Maybe its a sign of my OCDness, but one thing that keeps me awake at night is the amount of paperwork I get, and must hold onto just in case I need it some day. I dread the knock on the door, two scary looking MIBs from the IRS demanding form JU313378223 that they’d sent me 6 years ago, and if I don’t have it they’d gleefully pluck my savings straight out of my bank account to give to Dick Cheney’s old friends at Halliburton in Iraq.
Either way, the end result is that I wind up hoarding vast amounts of paperwork that I will probably never need, but I can’t be sure enough to throw it away.
If you are fortunate and have the organizational ability to file away the paperwork (or perhaps you don’t but you have a spouse, boyfriend, or girlfriend that does), then you may even be able to dig out what you need when it finally turns out that you need it.
Then I asked myself: Weren’t we all supposed to be living in a paperless world by now?
So I started to look into possible solutions to the “paper hoarding” problem. I looked at “document management systems”, but they were all extremely expensive, and so far as I could tell, didn’t necessarily do what I needed.
After a 5 minute installation and setup, which was relatively painless on my Mac, you just place a document in the scanner, and hit the “Scan” button. It supports up to (I think) 30 pages at once, and it is very fast, scanning up to 18 pages a minute.

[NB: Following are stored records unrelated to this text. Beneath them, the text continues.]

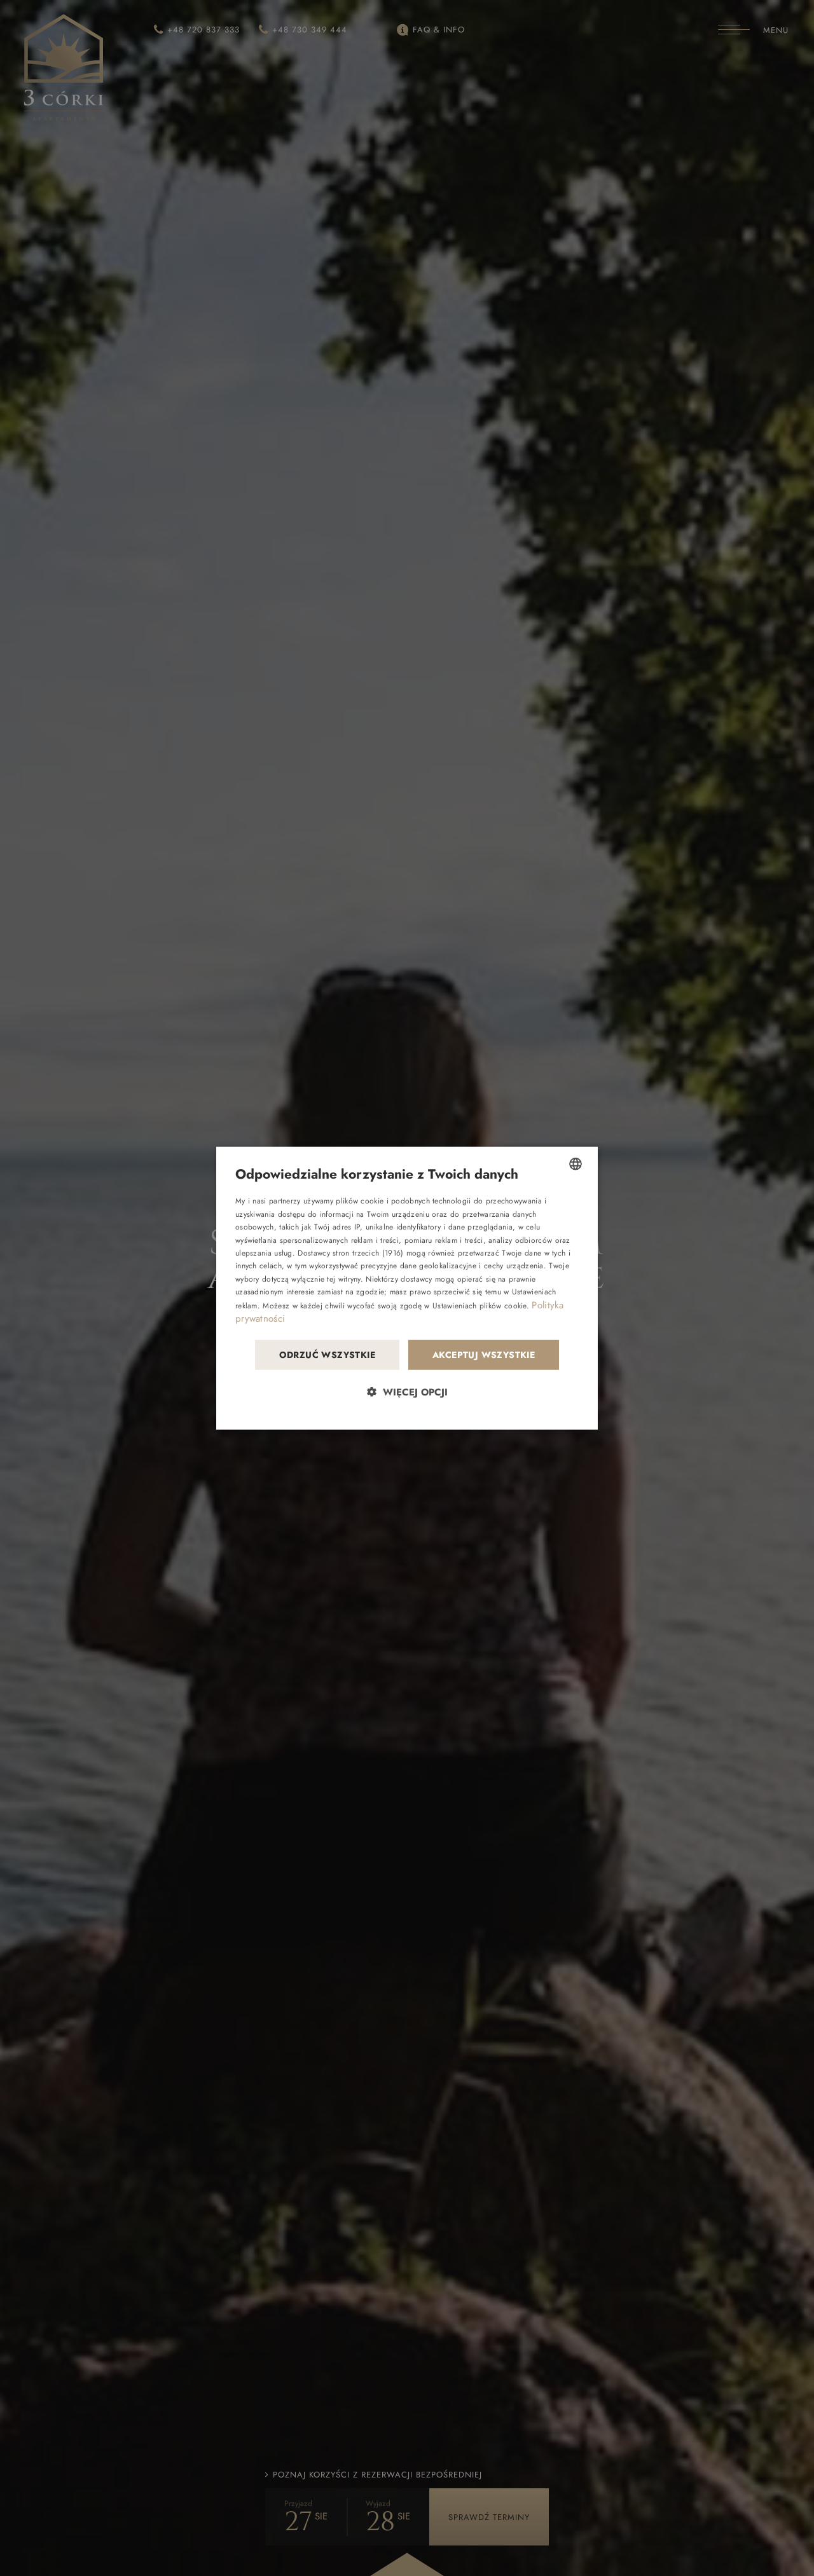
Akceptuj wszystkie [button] (483, 1354)
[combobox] (575, 1164)
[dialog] (407, 1288)
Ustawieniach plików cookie (479, 1305)
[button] (407, 1391)
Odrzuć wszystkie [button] (327, 1354)
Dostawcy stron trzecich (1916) (350, 1253)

And here is the best bit. With a little bit of configuration, and using some bundled Optical Character Recognition (OCR) software, it will scan your documents, convert them to searchable PDFs, and save them – all automatically! This is very powerful when combined with the Mac’s Spotlight search, because it means that you can now do keyword searching of your scanned documents. This is a lot more convenient and flexible than having to rely on some manual filing system.
The way the OCR works is interesting, because the recognized text is stored “under” the image of the text in the PDF, so when you view or print the PDF you are still looking at the original scan, but when you search it it will highlight the appropriate piece of text, like this:
Its not perfect, but its close. A few of my current gripes are:
- While scanning is fast, the OCR process takes a few seconds per page. This wouldn’t be a big problem other than if you are scanning multiple documents, you need to wait for the previous document to be processed completely, before scanning the new document. There may be some way to use scripting to get it to queue documents somehow, but it doesn’t do it out of the box.
- It also comes with bundled business card recognition software. Unfortunately, it doesn’t seem to work so well, and its not smart enough to decide automatically whether to treat something as a document or a business card.
- At over $400, its not cheap, although that is relative (its a hell of a lot cheaper than those document management systems I looked at).
All in all, its a good solution. With an intelligent backup system (I use .Mac, but friends have recommended Jungle Disk so I’ll probably try that soon) you are pretty much guaranteed never to lose an important document, and you’ll be able to find it when you need it.